----- QUOTED PASSAGE -----
For other pieces, I am still experimenting. I have done stuff with just Danish Oil, and that looks pretty good. It brings the grain out nice. I have also experimented with carnauba wax over the oil, with ok results.

Recently I have been doing a 50/50 mix of polyurethane and mineral spirits. I then hand rub that mixture into the piece. I REALLY like the way this comes out, it really raises the grain and it creats a nice protective layer on the wood without it looking encased. I have been doing at least four coats, and use 0000 steel wool before each coat. On my last piece, I did this, and then three coats of carnauba wax hand buffed on.
this is how it looked








I used up the last of that mixture on the clock above, so now I will be testing a poly/spirits/tung oil mix.
----- PROVIDED MATERIAL -----
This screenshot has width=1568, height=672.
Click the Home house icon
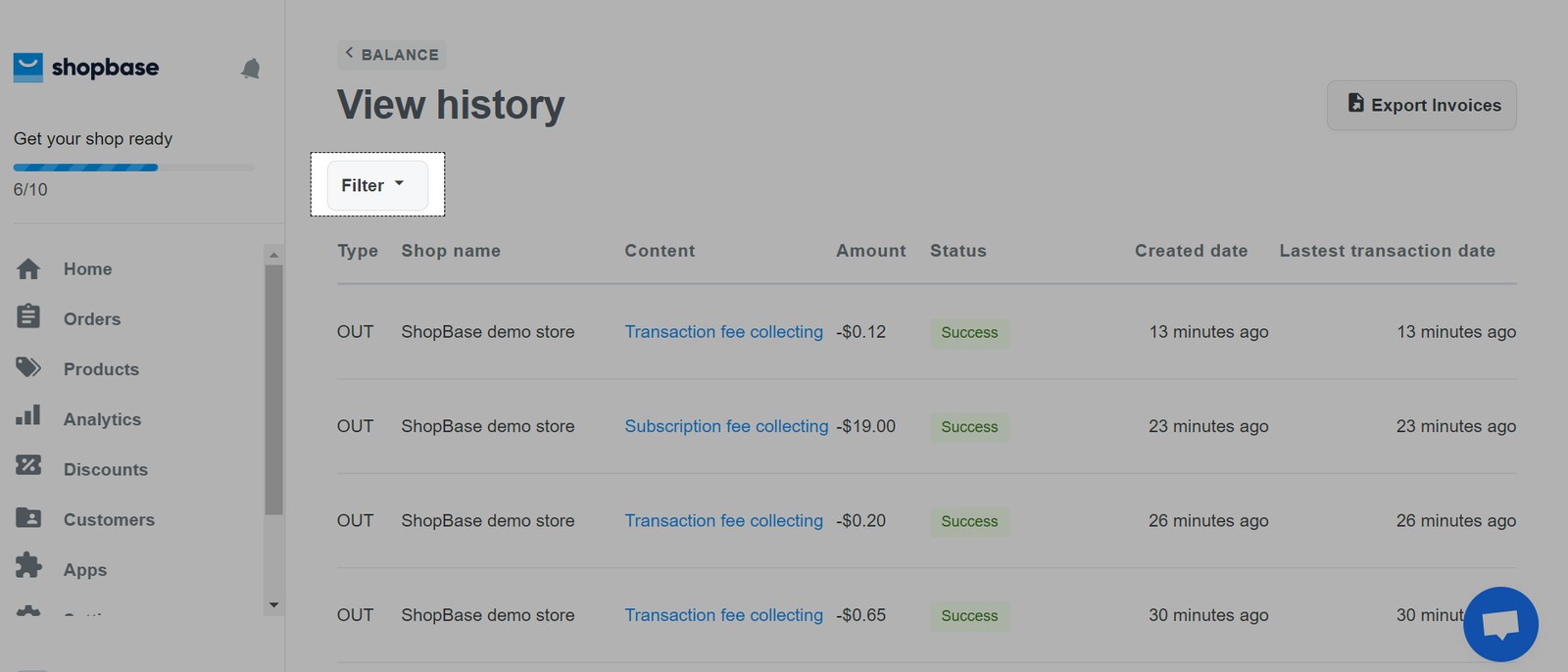click(28, 268)
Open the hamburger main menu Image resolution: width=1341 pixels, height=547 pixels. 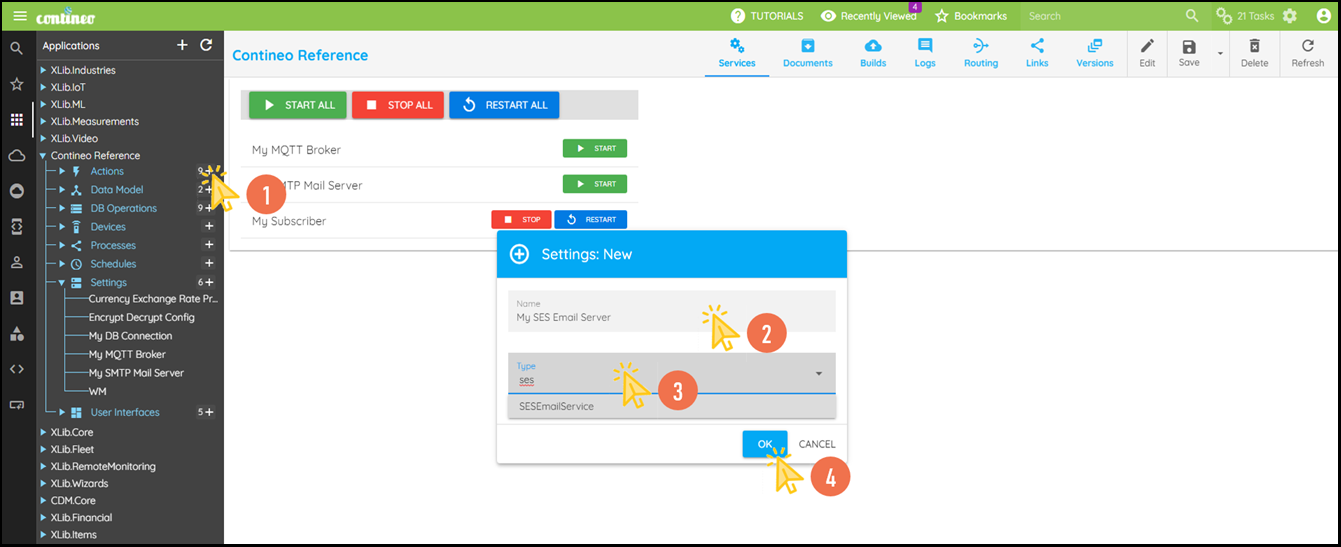[20, 16]
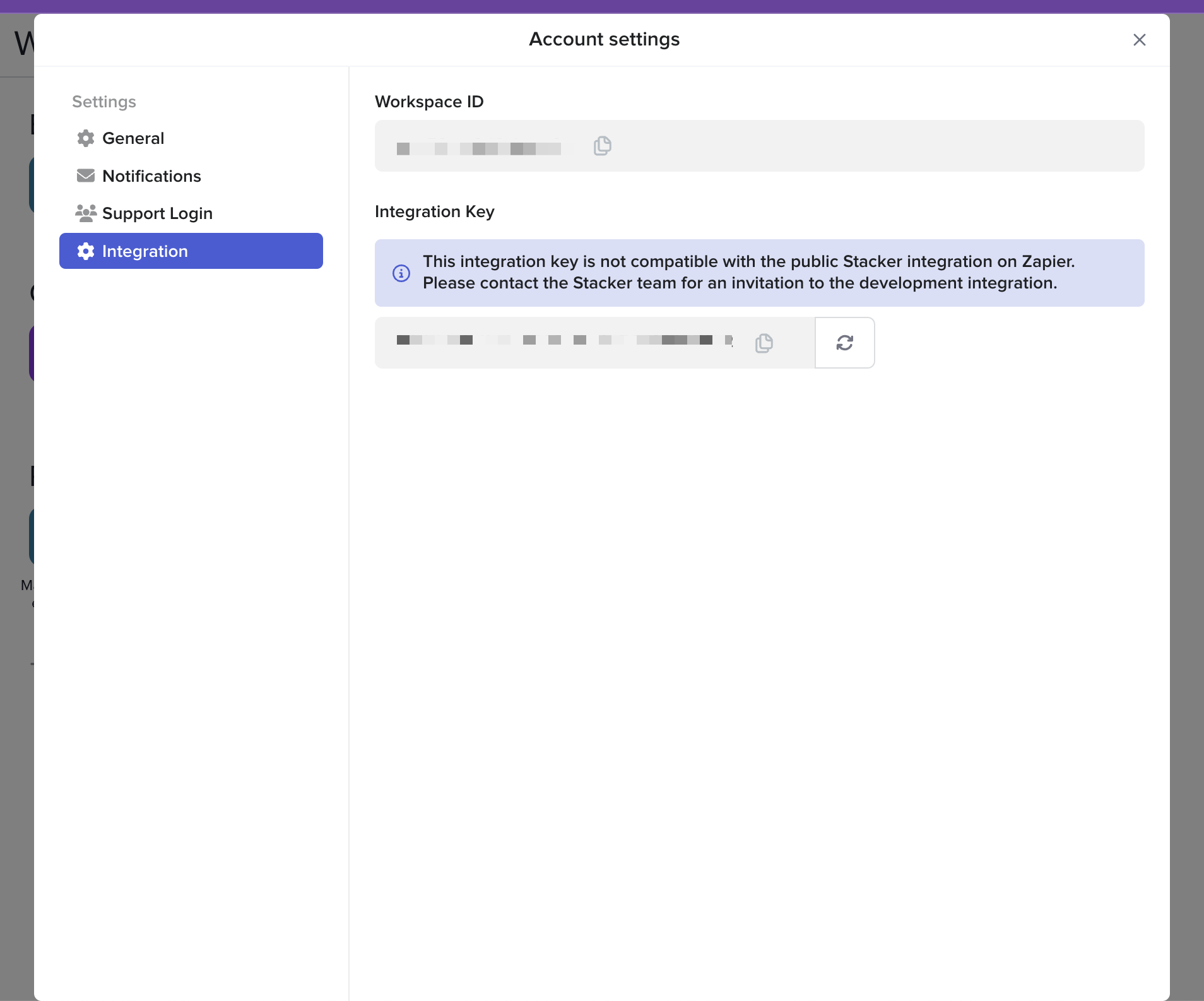Click the gear icon on the Integration tab
The image size is (1204, 1001).
[86, 251]
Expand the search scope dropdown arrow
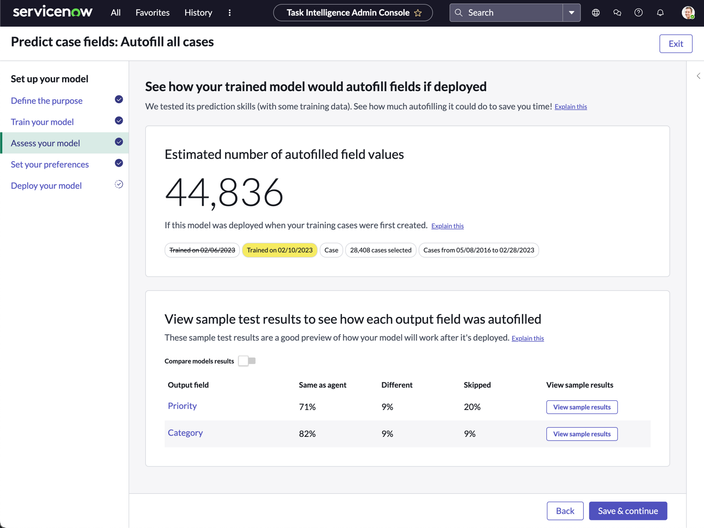 [x=571, y=13]
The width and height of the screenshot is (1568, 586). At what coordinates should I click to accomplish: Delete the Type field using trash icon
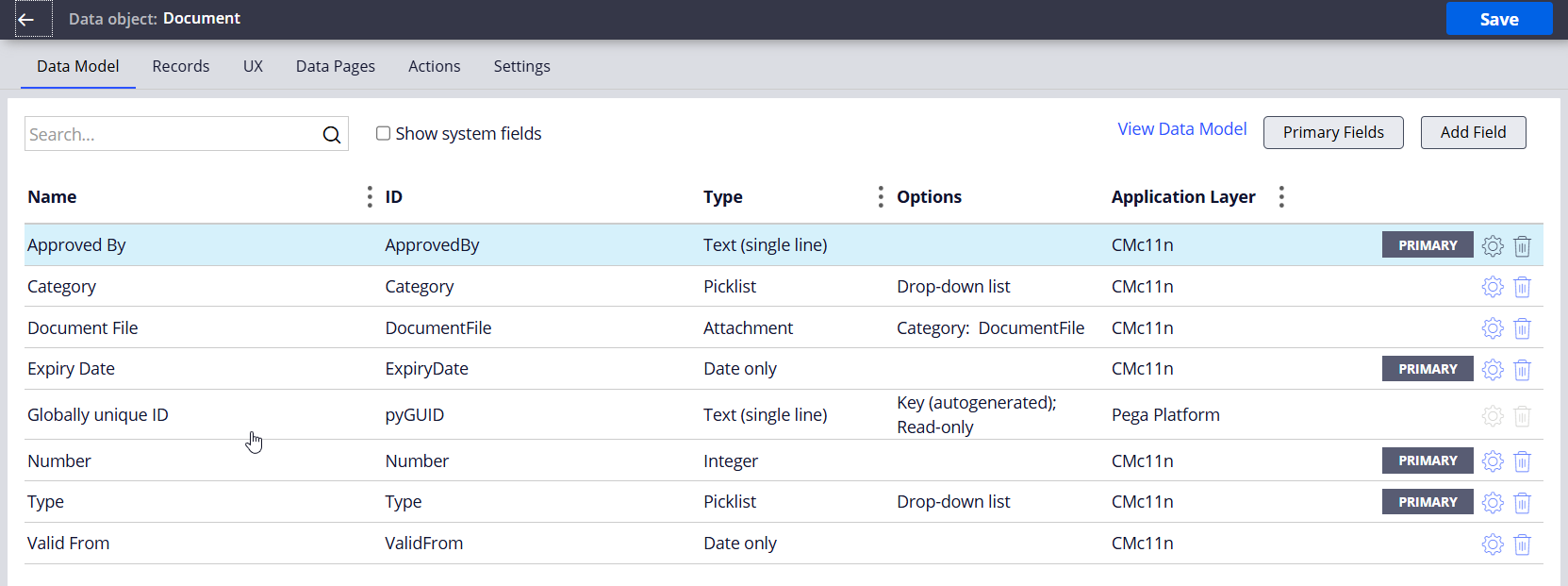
-----
STATED PROBLEM
Carry on the forum post about wood finishes, picking up after its last sentence. The listing comes from a separate source.

EXPECTED ANSWER
I am also not a fan of stains, I would rather see the natural wood enhanced by oils

If I was going to do a table top of some sort, I would need to read up on my options, because I think I would want something a little more durable. Not really sure yet on that. I look at my store bought coffee table and it doesn't have much of a finish on it.

Some people really like that thick look to a finish - like a french polish or something like that. It is pretty for sure, but since I am not a huge fan, I can't see putting in the effort.

I have not read this book yet, but it was suggested to me as a good primer on finishes - UNDERSTANDING WOOD FINISHING by BOB FLEXNER (amazon has it)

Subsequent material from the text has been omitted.